今シーズンの前半戦、メジャーリーグ(MLB)の投手たちは史上最速の球速記録を塗り替えた。平均球速は時速94.7マイル(152.4km)を記録し、昨シーズンの94.4マイル(151.9km)を上回った。
ジェイコブ・ミゼラウスキー(ミルウォーキー)の名を外すことはできない。先発投手として前半戦18試合、111イニングの間にストレートの平均球速100.5マイル(161.7km)をマークした。ミゼラウスキーが残りのシーズンも現在の球速を維持できれば、史上初の平均球速100マイルを記録した先発投手として名を残すことになる。
ミゼラウスキーは前半戦だけで100マイル以上の球を670回も投げた。ストレートの40.3%が100マイルを超えている。
ミゼラウスキーが「100マイル時代」を先頭に立って牽引している。今シーズン前半戦の100マイル以上の投球は計1018球だった。昨シーズンはシーズン全体を通しても100マイル以上は726球だった。
ミゼラウスキーを含め、計72人が1回以上100マイルの球を投げた。ブルペン投手に比べて全力投球が難しい先発投手の中でも、ミゼラウスキー以外に21人が100マイル以上の球を投げている。

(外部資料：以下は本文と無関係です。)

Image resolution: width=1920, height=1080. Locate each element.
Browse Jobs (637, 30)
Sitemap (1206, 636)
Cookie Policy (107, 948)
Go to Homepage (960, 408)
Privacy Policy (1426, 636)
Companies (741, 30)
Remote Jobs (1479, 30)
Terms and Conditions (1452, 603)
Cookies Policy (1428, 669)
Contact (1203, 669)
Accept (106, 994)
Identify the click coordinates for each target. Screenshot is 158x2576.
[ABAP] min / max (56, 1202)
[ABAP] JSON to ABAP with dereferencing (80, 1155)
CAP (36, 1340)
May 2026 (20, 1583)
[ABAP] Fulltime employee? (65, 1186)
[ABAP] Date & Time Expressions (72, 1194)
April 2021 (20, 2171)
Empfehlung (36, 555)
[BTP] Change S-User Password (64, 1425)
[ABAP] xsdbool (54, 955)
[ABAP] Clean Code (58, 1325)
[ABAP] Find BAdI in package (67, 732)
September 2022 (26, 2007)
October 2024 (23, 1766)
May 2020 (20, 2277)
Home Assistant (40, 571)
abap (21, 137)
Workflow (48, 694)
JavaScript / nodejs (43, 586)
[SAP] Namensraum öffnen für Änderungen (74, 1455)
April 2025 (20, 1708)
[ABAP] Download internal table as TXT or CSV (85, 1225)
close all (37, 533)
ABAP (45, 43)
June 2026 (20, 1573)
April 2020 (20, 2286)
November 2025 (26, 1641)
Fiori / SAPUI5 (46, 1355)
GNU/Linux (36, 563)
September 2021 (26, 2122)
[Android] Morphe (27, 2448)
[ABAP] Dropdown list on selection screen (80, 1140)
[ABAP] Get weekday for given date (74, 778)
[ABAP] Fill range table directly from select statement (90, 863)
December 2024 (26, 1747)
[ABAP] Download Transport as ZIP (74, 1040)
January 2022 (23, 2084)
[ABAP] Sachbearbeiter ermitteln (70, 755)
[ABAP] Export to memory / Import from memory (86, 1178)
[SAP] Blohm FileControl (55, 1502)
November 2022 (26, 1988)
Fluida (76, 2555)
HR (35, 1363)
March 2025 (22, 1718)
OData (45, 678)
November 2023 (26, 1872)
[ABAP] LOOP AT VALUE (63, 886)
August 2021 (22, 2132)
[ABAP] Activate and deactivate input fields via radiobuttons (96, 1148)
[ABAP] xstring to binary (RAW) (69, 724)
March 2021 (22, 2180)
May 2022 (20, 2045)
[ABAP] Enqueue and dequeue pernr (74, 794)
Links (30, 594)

LAドジャースの右腕ブルペン、エドガルド・エンリケスは前半戦、ミゼラウスキーに次ぐ269回の100マイル以上の投球を記録した。リーグ最高のクローザー、メイソン・ミラー(サンディエゴ)は248回だった。タイロン・ゲレーロ(ボストン)、ブーバ・チャンドラー(ピッツバーグ)、エイドリアン・モレホン(サンディエゴ)も100マイル以上の球を100球以上投げている。
2010年にアロルディス・チャップマンが記録した時速105.8マイル(170.3km)を超える、新たな最高球速記録が今シーズン中に誕生する可能性もある。ミゼラウスキーは先月27日、時速105.5マイル(169.8km)を計測し、史上最高球速2位、先発投手としては最速の球を投げた。当時、ミゼラウスキーは「実はあの球は投げた時に滑ってしまった。まだ球速を上げられると思う」と語った。